Em entrevista ao No Ataque, nesta quarta-feira (10/05), Hugo Jorge Bravo, que também é major da Polícia Militar de Goiás, relembrou como descobriu a atuação da organização criminosa, que já resultou em duas fases da Operação Penalidade Máxima. O mandatário do Vila Nova-GO ainda deu detalhes sobre a conversa que teve com o empresário Bruno Lopez de Moura, apontado pelo Ministério Público como líder do esquema. Ele também contou como foi procurado por presidentes de outros times após a repercussão do caso. 

Ao ser questionado pela reportagem se acredita que esses dirigentes já sabiam do esquema, mas se omitiram, o presidente do Vila Nova-GO foi enfático: “Eu tenho certeza absoluta. Só que eu não posso atribuir a eles uma responsabilidade porque às vezes eles não tinham uma expertise de buscar [mais informações]. Às vezes eles não tiveram coragem para fazer. Não estou dizendo que sou mais corajoso que os outros, não tem nada a ver. Mas para mim, que estou acostumado a mexer com coisa muito pior do que essa por ser policial, isso daí não me assusta!”, afirmou.

“Mas eu tenho a convicção e sei de presidentes que, inclusive, me ligaram pedindo opiniões porque sabem que aconteceu e, às vezes, por não saber como operar isso, porque não são da área de segurança, ficam com receio. Mas eu tenho certeza que sabem”, reiterou.

Hugo Jorge Bravo denunciou o caso ao Ministério Público de Goiás em novembro do ano passado. Isso aconteceu poucos dias depois dele descobrir que um jogador do clube fora aliciado por um grupo criminoso. O volante Romário deveria cometer um pênalti na partida contra o Sport, na Série B do Campeonato Brasileiro, o que beneficiaria os apostadores envolvidos no esquema. Em troca, o jogador receberia R$ 150 mil, sendo R$ 10 mil antecipados. 

Entretanto, Romário não foi relacionado para aquela partida e tentou convencer, sem sucesso, outros jogadores da equipe. Ele foi pressionado pelos criminosos e a informação chegou até o presidente do Vila. 

Confira a entrevista completa com o presidente do Vila Nova-GO:

No Ataque: Como tudo começou? Sabemos que teve um jogador do Vila Nova-GO envolvido, mas como de fato chegou essa informação ao senhor?

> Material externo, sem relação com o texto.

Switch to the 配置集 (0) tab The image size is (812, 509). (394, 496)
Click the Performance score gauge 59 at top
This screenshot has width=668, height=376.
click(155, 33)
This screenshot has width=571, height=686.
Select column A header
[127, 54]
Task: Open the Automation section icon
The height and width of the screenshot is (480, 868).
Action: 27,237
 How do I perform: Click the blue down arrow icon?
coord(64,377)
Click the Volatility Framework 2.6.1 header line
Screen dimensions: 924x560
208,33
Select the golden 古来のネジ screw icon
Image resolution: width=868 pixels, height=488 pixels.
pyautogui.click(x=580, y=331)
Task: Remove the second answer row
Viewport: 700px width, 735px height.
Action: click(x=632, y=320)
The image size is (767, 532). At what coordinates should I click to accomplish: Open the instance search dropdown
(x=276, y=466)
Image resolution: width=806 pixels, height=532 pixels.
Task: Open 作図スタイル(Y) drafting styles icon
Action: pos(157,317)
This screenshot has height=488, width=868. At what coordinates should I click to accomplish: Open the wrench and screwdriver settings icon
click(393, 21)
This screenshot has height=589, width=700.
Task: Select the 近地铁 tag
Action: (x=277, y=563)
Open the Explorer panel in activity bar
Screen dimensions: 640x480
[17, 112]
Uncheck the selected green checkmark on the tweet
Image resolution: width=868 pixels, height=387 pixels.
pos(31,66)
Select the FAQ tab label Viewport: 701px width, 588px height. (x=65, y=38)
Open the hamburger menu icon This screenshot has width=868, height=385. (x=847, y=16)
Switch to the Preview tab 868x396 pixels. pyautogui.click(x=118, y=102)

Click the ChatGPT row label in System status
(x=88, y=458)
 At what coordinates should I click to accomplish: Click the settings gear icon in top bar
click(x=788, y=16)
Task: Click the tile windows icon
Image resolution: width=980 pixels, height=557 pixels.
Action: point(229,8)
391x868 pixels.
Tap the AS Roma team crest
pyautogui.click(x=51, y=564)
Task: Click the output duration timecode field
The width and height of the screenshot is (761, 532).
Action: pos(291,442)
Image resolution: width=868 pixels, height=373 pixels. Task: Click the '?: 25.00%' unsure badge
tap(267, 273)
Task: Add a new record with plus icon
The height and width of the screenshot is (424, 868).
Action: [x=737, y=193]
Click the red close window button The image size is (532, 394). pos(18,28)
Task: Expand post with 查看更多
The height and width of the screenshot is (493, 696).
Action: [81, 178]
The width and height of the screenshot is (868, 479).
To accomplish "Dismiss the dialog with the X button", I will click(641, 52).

“Logo após o jogo da última rodada da Série B do ano passado, contra o Sport-RE, uns três, quatro dias depois, algumas pessoas me alertaram. Disseram que o Romário sofreu uma pressão porque teria prometido algo relativo a aposta esportiva em um jogo e não concretizou. Agora ele está sofrendo ameaça, sofrendo pressão para pagar o criminoso que teria apostado”.

NA: Essa informação chegou por meio de outros jogadores, por algum empresário?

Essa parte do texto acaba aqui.